Immediately following the fire, JFJ began its advocacy to get justice for the victims and to spur the government to implement changes to prevent a similar tragedy. This included making representation to the IACHR on the situation of State Care in Jamaica, with a focus on the circumstances around the Armadale Fire.
Investigations and Enquiries, but little action
In the aftermath of the Armadale fire, then Prime Minister Bruce Golding ordered an investigation into the cause of the fire at the facility. A Commission of Enquiry was also convened and the report submitted in January 2010. The report outlined a raft of recommendations to be implemented to improve the situation of children in state care and prevent future tragedies like that one at Armadale. Since the tabling of that report, it has not been clear what, if any, recommendations have been implemented.
In the interest of public accountability and transparency, The JFJ legal and advocacy teams have continued to supported efforts to unearth documents that will clarify the actions of the government and their agents after the Armadale tragedy and to aid in advocacy to bring visibility to it.
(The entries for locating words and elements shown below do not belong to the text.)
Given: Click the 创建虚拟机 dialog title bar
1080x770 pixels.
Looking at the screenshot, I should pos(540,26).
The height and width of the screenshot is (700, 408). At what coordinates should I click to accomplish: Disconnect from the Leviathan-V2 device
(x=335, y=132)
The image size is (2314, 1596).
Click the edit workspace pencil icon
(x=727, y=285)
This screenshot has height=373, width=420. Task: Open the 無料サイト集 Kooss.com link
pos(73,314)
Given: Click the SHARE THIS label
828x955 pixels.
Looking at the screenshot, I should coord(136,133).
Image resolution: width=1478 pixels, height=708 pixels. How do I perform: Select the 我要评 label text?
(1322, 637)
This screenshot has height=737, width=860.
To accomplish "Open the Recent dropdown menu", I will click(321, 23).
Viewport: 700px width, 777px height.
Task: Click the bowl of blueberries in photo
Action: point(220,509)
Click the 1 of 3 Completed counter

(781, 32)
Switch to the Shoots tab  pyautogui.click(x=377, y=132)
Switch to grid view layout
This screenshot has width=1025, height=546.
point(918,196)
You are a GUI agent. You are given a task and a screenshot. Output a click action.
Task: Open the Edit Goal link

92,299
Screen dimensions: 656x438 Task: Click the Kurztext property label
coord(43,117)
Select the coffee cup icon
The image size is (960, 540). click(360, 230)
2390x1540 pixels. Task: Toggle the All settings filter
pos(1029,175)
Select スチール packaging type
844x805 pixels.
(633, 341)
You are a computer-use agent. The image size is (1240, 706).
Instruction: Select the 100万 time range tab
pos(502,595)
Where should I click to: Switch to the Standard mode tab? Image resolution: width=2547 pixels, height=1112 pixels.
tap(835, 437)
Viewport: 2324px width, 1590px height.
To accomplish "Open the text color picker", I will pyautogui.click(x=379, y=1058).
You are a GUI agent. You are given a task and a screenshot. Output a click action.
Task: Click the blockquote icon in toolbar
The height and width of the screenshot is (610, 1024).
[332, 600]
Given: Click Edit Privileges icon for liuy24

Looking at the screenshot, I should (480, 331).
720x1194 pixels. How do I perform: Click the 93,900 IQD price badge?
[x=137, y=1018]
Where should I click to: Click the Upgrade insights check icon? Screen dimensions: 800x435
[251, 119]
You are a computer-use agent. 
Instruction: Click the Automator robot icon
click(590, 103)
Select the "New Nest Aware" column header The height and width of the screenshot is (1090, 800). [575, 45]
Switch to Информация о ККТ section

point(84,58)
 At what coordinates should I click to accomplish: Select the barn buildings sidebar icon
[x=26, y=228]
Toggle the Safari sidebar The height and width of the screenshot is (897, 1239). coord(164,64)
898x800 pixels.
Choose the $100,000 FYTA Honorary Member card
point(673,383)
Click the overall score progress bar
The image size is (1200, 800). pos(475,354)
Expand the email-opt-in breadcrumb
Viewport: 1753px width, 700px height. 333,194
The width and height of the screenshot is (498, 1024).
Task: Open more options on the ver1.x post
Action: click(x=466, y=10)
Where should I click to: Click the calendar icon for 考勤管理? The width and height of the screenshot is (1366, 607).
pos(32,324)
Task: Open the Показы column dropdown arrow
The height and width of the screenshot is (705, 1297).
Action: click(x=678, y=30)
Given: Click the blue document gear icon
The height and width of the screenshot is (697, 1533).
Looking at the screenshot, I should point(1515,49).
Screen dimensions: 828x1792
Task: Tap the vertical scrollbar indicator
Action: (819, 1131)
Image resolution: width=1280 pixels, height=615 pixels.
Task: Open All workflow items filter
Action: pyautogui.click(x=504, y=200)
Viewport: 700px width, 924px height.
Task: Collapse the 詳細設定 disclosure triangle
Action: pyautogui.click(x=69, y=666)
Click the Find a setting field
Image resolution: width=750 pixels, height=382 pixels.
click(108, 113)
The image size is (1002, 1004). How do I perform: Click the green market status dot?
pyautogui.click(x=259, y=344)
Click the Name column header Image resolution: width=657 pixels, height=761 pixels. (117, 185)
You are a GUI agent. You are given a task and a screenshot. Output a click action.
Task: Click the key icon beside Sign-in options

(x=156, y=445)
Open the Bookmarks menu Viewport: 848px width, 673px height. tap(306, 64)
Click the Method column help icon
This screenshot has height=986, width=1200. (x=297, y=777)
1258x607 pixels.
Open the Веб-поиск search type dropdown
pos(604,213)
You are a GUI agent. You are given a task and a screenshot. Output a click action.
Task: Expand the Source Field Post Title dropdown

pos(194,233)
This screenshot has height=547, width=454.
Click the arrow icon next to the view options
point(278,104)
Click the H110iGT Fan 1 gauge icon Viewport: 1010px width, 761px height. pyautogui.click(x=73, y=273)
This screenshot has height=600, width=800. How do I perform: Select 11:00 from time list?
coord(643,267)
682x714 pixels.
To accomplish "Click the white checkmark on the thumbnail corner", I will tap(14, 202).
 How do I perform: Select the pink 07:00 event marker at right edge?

Armadale documents being withheld/redacted
Over the years, numerous requests have been made to various Government bodies under the Access to Information (ATI) Act for documents that would shed light on the circumstances around the Armadale tragedy. However, a number of the agencies decided to withhold or heavily redact information. Human Rights Advocate, Alexis Goffe is one victim of this practice and in April of this year, enlisted the help of JFJ’s legal team to appeal the decision of these Government agencies before the ATI Appeals Tribunal. The ATI Appeals involved the Ministry of Justice, Office of the Prime Minister, Ministry of Education Youth and Information, The Department of Correctional Services, Ministry of Health, Offices of Service Commission, Jamaica Constabulary Force, Office of the Cabinet and Saint Ann Municipal Corporation who are represented by the Attorney General’s Chambers.
On the Instruction of the Appeals Tribunal, JFJ’s legal team has been working with the Attorney General’s Chambers who are coordinating the release of information from the various government entities it represents.
In light of the multiple fires and other tragedies at child care facilities since 2009, JFJ is even more resolute in its efforts to bring to light the situation of children in Jamaica’s state care system. The families of wards, national stakeholders in the child protection sector, and the public deserve full transparency from the government on its efforts to create the best environment for children it is care.